(Entries showing where items appear)
'''

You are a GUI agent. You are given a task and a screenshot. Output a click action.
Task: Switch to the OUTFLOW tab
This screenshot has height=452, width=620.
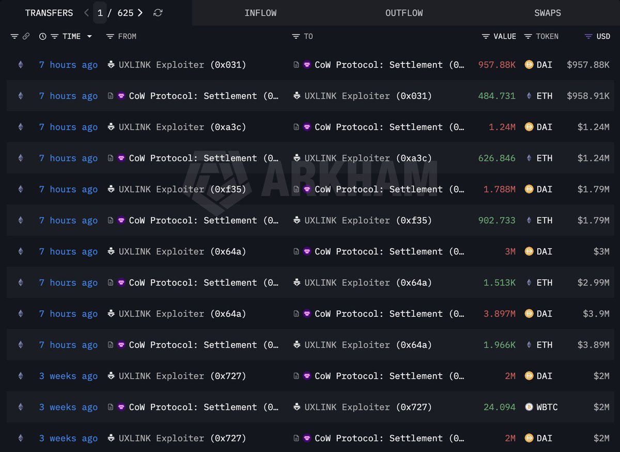[404, 13]
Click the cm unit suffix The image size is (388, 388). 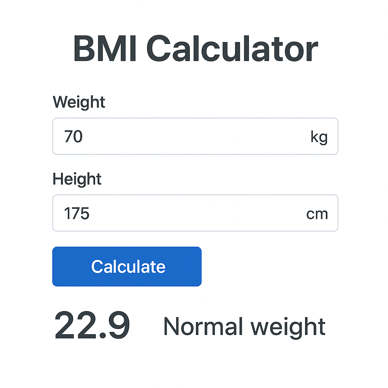coord(317,214)
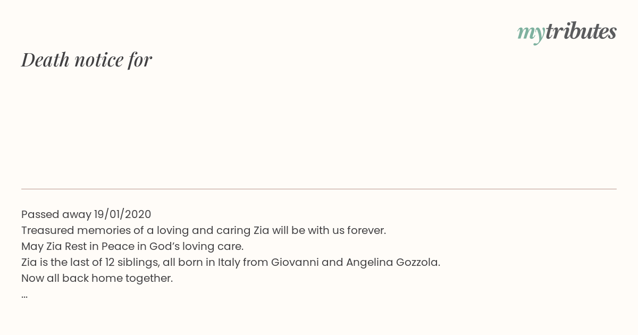Click the date 19/01/2020

[123, 214]
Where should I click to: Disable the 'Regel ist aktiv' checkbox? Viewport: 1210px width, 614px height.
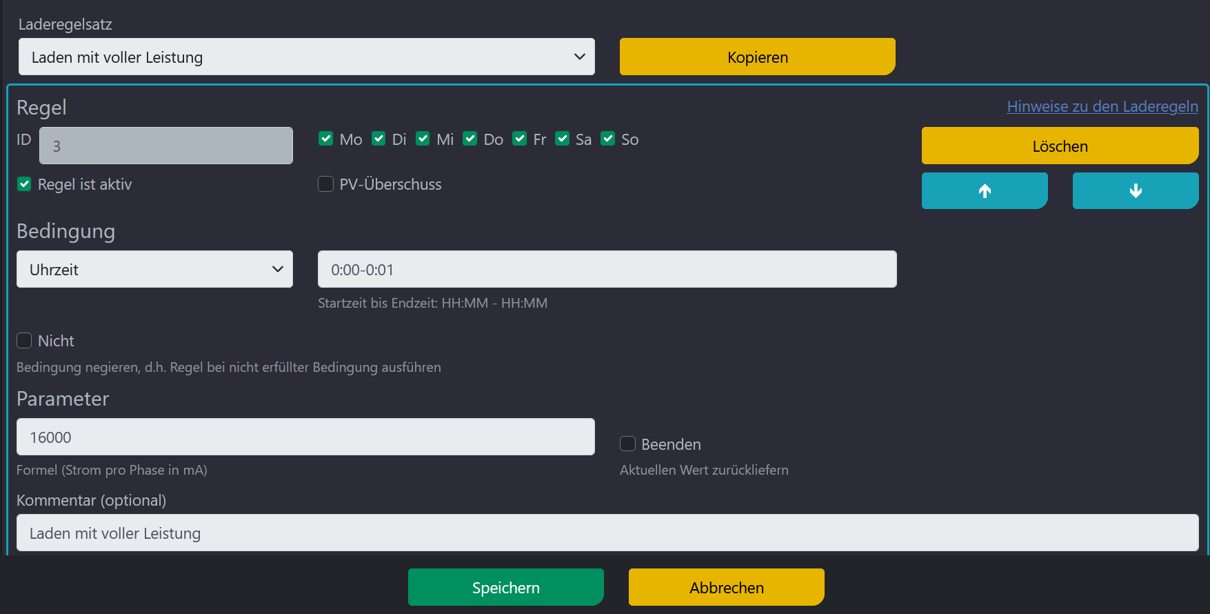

'''

Directions for this task ▸ Count the lines in the records that contain the string "screenshot", with case counting. Reply with the number alone.

Solution to this task ▸ 2